_What is required_
Lines to return, exactly: from the line with "Instruction: Click the sunrise" to the line with "Task: Click the Authentication Logs book icon" in the entries below, both included.

Stored dataset items

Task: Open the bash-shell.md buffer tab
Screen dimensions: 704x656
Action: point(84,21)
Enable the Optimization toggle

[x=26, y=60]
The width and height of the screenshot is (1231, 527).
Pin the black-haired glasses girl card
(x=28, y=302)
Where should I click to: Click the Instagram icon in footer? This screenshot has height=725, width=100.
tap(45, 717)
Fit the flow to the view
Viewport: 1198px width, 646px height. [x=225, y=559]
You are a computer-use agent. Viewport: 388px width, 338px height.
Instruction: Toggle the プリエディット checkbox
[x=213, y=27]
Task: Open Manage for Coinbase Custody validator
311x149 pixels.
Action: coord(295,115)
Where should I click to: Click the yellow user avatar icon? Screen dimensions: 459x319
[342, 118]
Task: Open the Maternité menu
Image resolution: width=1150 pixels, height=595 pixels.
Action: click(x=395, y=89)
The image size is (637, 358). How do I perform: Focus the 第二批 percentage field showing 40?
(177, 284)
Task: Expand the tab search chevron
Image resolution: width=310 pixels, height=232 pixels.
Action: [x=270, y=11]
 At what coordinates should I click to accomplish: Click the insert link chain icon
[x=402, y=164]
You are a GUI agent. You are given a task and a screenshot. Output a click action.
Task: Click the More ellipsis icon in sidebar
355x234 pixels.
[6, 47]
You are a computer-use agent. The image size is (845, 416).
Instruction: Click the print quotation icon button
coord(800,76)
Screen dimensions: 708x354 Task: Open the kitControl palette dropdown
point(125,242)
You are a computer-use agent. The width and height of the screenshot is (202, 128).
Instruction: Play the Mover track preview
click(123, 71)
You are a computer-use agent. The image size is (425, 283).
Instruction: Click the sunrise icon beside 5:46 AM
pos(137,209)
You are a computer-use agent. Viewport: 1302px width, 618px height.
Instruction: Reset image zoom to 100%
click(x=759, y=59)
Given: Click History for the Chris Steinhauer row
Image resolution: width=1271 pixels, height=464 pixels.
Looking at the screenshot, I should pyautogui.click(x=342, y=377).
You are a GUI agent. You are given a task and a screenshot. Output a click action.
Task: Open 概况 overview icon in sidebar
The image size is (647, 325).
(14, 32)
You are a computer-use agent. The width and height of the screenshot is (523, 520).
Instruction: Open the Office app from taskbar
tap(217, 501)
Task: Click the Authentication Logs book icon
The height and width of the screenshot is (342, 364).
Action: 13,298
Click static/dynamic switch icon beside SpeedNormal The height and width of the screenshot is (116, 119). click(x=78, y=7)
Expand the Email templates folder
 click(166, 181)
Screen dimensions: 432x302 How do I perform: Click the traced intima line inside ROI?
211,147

_Task solution_
Instruction: Click the sunrise icon beside 5:46 AM
pos(137,209)
You are a computer-use agent. Viewport: 1302px width, 618px height.
Instruction: Reset image zoom to 100%
click(x=759, y=59)
Given: Click History for the Chris Steinhauer row
Image resolution: width=1271 pixels, height=464 pixels.
Looking at the screenshot, I should pyautogui.click(x=342, y=377).
You are a GUI agent. You are given a task and a screenshot. Output a click action.
Task: Open 概况 overview icon in sidebar
The image size is (647, 325).
(14, 32)
You are a computer-use agent. The width and height of the screenshot is (523, 520).
Instruction: Open the Office app from taskbar
tap(217, 501)
Task: Click the Authentication Logs book icon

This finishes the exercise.